Give the data again exactly as it is written.

Saved entries
------------------------------------
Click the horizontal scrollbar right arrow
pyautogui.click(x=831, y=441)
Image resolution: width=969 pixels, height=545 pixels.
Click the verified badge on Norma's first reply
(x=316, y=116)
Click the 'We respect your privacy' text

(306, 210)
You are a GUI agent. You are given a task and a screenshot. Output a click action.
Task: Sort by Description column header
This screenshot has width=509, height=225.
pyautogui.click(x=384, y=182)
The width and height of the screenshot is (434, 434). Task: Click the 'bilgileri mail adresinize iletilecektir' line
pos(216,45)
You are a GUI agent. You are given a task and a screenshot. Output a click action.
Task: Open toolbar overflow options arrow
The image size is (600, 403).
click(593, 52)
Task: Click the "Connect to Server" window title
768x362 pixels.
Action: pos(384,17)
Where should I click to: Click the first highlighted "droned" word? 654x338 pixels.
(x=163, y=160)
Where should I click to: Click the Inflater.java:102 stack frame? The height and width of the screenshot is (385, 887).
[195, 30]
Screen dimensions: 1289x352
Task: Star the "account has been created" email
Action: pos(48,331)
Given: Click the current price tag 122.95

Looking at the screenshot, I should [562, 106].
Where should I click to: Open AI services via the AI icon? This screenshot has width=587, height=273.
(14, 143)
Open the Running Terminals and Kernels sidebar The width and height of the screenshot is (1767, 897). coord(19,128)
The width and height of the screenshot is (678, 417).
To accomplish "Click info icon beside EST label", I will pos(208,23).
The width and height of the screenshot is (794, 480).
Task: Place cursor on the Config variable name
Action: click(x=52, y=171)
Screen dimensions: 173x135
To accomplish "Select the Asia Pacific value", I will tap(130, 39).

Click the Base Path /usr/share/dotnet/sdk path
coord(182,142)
------------------------------------
- _Exercise result_
Click the horizontal scrollbar right arrow
pyautogui.click(x=831, y=441)
Image resolution: width=969 pixels, height=545 pixels.
Click the verified badge on Norma's first reply
(x=316, y=116)
Click the 'We respect your privacy' text

(306, 210)
You are a GUI agent. You are given a task and a screenshot. Output a click action.
Task: Sort by Description column header
This screenshot has width=509, height=225.
pyautogui.click(x=384, y=182)
The width and height of the screenshot is (434, 434). Task: Click the 'bilgileri mail adresinize iletilecektir' line
pos(216,45)
You are a GUI agent. You are given a task and a screenshot. Output a click action.
Task: Open toolbar overflow options arrow
The image size is (600, 403).
click(593, 52)
Task: Click the "Connect to Server" window title
768x362 pixels.
Action: pos(384,17)
Where should I click to: Click the first highlighted "droned" word? 654x338 pixels.
(x=163, y=160)
Where should I click to: Click the Inflater.java:102 stack frame? The height and width of the screenshot is (385, 887).
[195, 30]
Screen dimensions: 1289x352
Task: Star the "account has been created" email
Action: pos(48,331)
Given: Click the current price tag 122.95

Looking at the screenshot, I should [562, 106].
Where should I click to: Open AI services via the AI icon? This screenshot has width=587, height=273.
(14, 143)
Open the Running Terminals and Kernels sidebar The width and height of the screenshot is (1767, 897). coord(19,128)
The width and height of the screenshot is (678, 417).
To accomplish "Click info icon beside EST label", I will pos(208,23).
The width and height of the screenshot is (794, 480).
Task: Place cursor on the Config variable name
Action: click(x=52, y=171)
Screen dimensions: 173x135
To accomplish "Select the Asia Pacific value", I will tap(130, 39).

Click the Base Path /usr/share/dotnet/sdk path
coord(182,142)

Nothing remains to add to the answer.